Loose lips sink ships.
So went one of the first iconic public service campaigns of what is known today as the Ad Council, in a campaign to educate and remind Americans to be, “discreet in their communication to prevent information from being leaked to the enemy during World War II.”
Today, the mission of the Ad Council is simple:
“We identify a select number of significant public issues and stimulate action on those issues through communications programs that make a measurable difference in our society”
Full disclosure: I have the humbling honor of being this year’s Chairman (a rotating position in the ad industry), and my company, Y&R, is a founding member from the 1940s. Y&R has worked on a number of campaigns for the Council, most notably working with the UNCF (the United Negro College Fund) for the past 45 years. The memorable “A Mind is a Terrible Thing to Waste” we coined is a powerful thought that is still resonating today.
Some of the most loved and revered characters and slogans in American advertising history live on as well, from Smokey Bear to McGruff the Crime Dog, the Crying Indian who ushered in the first Earth Day, and of course, ‘Just Say No,’ which introduced Nancy Regan’s anti-drug program.
But I digress. Let me return to its founding.

■ Tasks to perform
1. In the Ad Council passage, how long has Y&R worked with the UNCF?
2. Shorten the paragraph of the Ad Council passage that begins "Full disclosure:" while keeping its main facts.
The data after the Ad Council passage is not needed here.

■ Supplied information
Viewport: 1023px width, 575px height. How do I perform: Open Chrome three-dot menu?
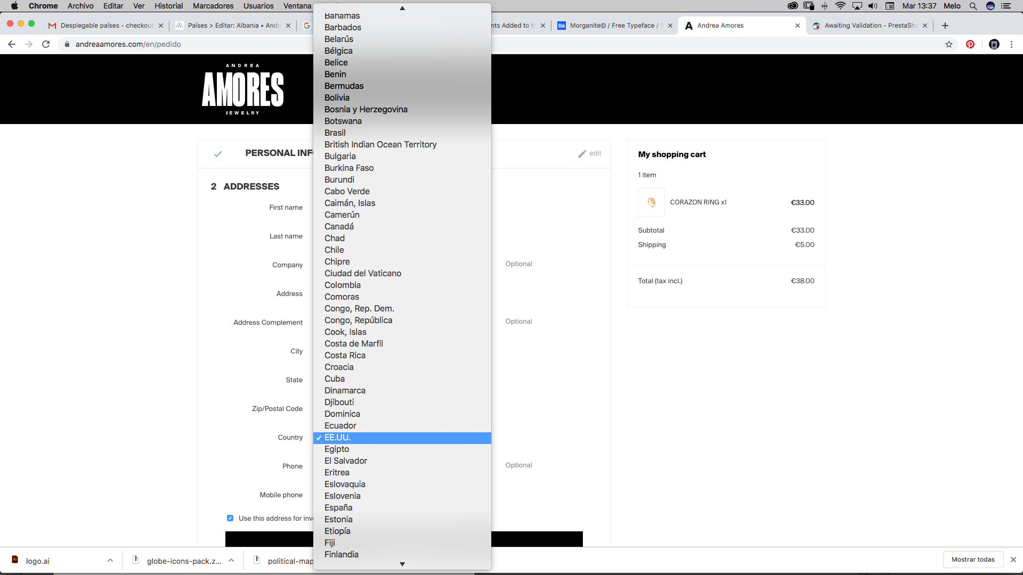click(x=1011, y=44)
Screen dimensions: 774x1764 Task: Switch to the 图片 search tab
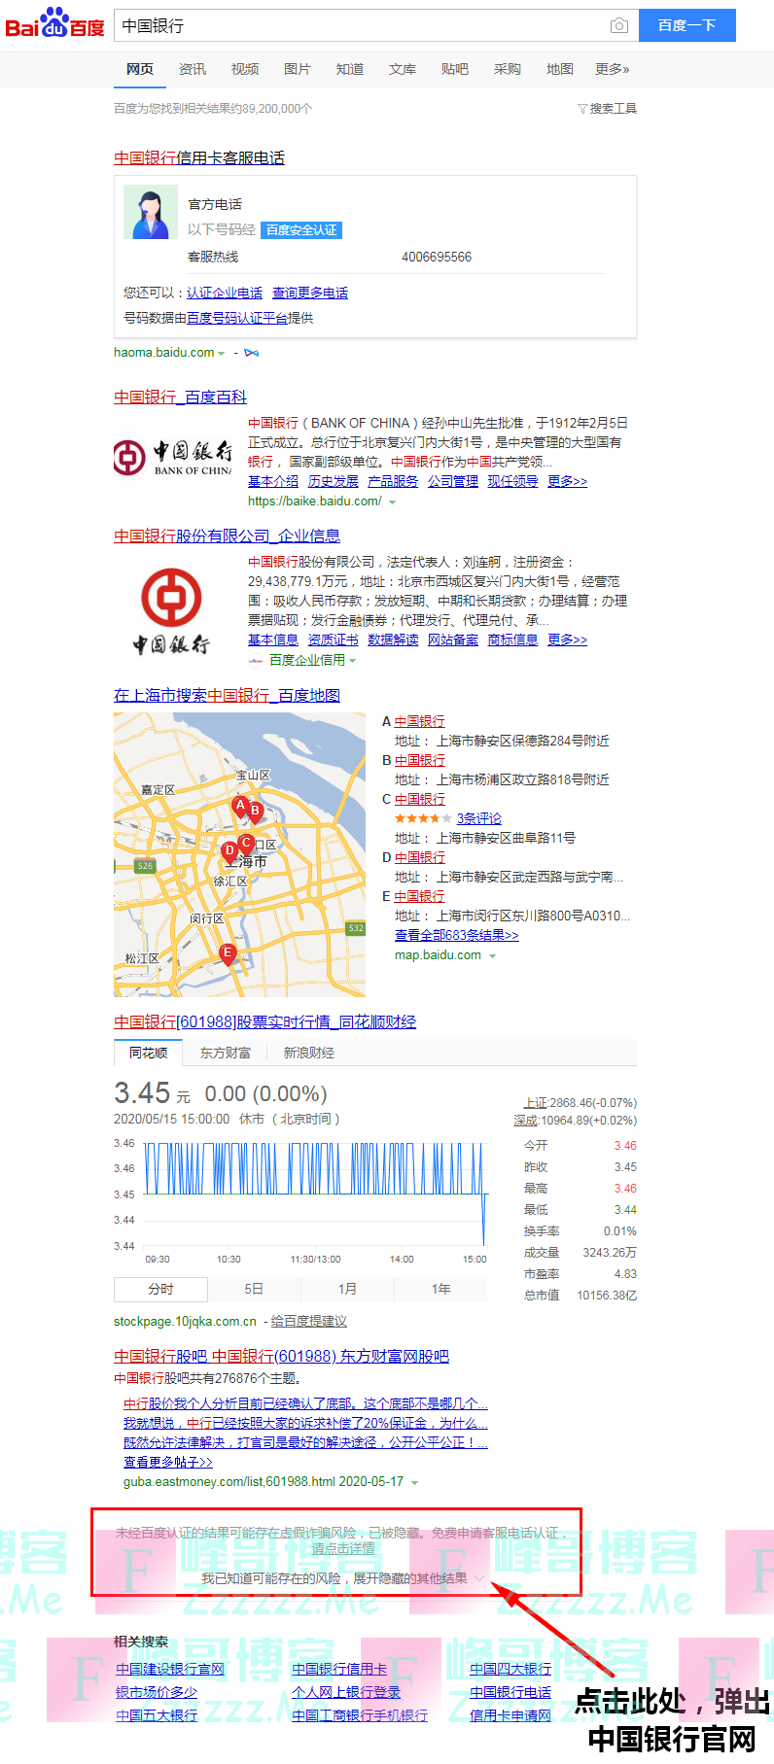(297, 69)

■ The answers
1. For the past 45 years.

2. The writer is this year's Ad Council Chairman, a rotating position in the ad industry, and works at Y&R, a founding member from the 1940s. Y&R has worked on a number of Council campaigns, most notably for the UNCF (the United Negro College Fund) over the past 45 years, and coined the still-resonant line "A Mind is a Terrible Thing to Waste."